Orme Dugas
All text and images ©2016 David Hill Photography
Jared and The Mill
Released September 2016
Reviewed September 2016
Orme Dugas is the third studio release by Phoenix based Jared and the Mill. Like their previous album, Life We Choose, this offering is an EP. The band manages to pack a lot into the five song recording, and each tune is carefully crafted, with its own sound, while still being a cohesive unit.

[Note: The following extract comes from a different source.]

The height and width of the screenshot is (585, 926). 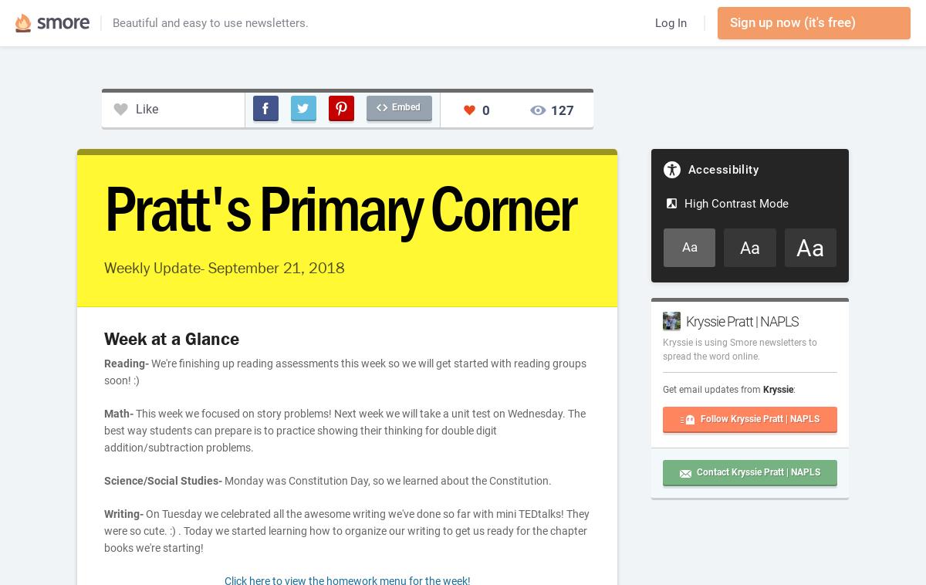 What do you see at coordinates (224, 268) in the screenshot?
I see `'Weekly Update- September 21, 2018'` at bounding box center [224, 268].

The opening song “Lost, Scared & Tired”, begins slowly, with soft acoustic guitar and Jared Kolesar’s voice, then is joined by Michael Carter’s banjo, followed by the bass of Chuck Morriss III. After the first chorus, Larry Gast III on guitar and drummer Josh Morin kick the tune into high gear, the kind of transition that you can’t help do something to. You have to pound your fist, jump in the air, or shout out along with the lyrics “But they say, boy you’re lookin’ skinny”. That is the kind of intense energy you feel coming from the song. Kolesar said on a social media post about the song “While we’re home, the road calls us, and while we’re out, we spend a lot of time missing things and people we hold near and dear to us back home.”
Jared and the Mill spend a lot of time on the road, traveling from show to show in their van, and many of their songs reflect this life. Four of the five deal with life on the road, with “Lost, Scared & Tired" reflecting on the catch-22 of the situation.
Keep Me Going”, “Still Alone”, and “Song for a Girl” all deal with the difficulties of forming relationships while being a touring musician. The Kolesar penned “Keep Me Going”, which the band has produced a video for, is the most country sounding tune on the album. It’s based on the difficult decision to end a relationship, and the uneasy feeling that the next one could end up the same way.
Guitarist Larry Gast III wrote “Still Alone”, this time about a love life on the rocks “A couple months later things are getting too hard, just hold on, Tucson ain’t that far” the lyrics say. When the other person can’t hold on, I think we’ve all had the feeling that we hope they are still alone. As long as they haven’t found someone new, there is still that glimmer of hope that things can
be worked out. Alternatively, there is also the feeling that “if I can’t be happy than neither should you, so I hope you’re alone too”
The final song relating to romance and the road is the melancholy ballad “Song for a Girl”. Most of us at one point have imagined the fantasy of being a music star, and the seemingly endless opportunities that are presented. “I’m sure it’s nice to think that I’m something that you need, but I promise when the sun ascends, you’ll see that’s just a dream” This song sees it from a different point of view, and the danger of making a real connection in a situation that just can’t work, not only for the fan, but the traveling musician as well.
The haunting “Ghosts”, written by banjo player Michael Carter makes a departure from the road for a little bit of introspection. While the verse is the story a man dealing with the loss of his wife or significant other, Carter posted on Facebook saying that the chorus “is drawn a bit more from my life. I was coming to terms with the loss, or less dramatically, the altering of some of the superstitions and beliefs of my youth.” This track is the most radio ready song on the album, the production full and lush, the chorus catchy, and the lyrics reveal something new with each listen.
The nice thing about Orme Dugas is that there is something there for almost any musical taste, from alternative, to country, to adult contemporary. Each song however, walks so close to the line of its genre, that it’s easy to picture of fan of the more country “Keep Me Going” also enjoying “Ghosts” or “Lost, Scared & Tired”.
Orme Dugas could have benefited with one more up-tempo track to close out the album, but Jared and the Mill produced a first rate album that is sure to please their long-time fans, and find new ones as well.
Jared and the Mill performing at Brighton Music Hall, September 3, 2016. From left to right Larry Gast III, Chuck Morriss III, Jared Kolesar, Josh Morin, and Michael Carter.